──────── Provided records
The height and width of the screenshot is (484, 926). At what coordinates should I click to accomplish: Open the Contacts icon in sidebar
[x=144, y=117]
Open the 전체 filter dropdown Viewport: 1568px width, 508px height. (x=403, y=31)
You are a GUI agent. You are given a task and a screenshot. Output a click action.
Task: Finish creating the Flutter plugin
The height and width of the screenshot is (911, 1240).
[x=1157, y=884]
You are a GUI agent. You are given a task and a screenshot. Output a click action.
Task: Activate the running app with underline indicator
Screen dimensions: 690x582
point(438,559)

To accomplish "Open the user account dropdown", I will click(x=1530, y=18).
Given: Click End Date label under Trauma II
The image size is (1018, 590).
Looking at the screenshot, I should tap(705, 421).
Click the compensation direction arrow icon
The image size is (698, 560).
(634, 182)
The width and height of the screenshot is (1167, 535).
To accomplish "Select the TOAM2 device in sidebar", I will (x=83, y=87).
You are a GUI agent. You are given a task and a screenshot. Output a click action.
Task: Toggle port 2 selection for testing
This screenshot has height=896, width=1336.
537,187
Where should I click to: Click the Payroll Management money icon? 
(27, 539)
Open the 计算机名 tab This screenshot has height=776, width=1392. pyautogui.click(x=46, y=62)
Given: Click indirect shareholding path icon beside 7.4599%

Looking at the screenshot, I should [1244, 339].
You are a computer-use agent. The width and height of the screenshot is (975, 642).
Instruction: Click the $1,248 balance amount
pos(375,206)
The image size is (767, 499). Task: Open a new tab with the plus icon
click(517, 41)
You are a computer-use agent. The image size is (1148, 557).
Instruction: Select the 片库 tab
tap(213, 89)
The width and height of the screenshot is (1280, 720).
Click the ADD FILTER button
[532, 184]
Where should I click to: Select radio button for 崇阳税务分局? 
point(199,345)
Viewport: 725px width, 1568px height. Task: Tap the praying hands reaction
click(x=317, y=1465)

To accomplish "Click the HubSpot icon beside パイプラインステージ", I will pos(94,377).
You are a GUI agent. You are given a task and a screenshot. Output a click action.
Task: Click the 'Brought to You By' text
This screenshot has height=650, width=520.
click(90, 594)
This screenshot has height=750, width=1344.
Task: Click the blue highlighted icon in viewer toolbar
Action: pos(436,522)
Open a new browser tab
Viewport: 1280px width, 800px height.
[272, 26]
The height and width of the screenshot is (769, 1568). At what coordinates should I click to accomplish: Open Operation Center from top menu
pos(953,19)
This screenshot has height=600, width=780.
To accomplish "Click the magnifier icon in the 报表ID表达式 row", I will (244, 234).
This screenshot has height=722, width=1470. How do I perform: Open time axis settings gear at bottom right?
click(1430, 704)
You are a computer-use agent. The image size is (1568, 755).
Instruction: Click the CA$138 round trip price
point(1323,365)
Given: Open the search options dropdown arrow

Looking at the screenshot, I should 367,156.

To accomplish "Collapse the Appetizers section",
────────────────
• _Exercise aim_: Across the entries, how many lines contain the word "computer"? State that number and nothing else.

• _Expected answer_: 3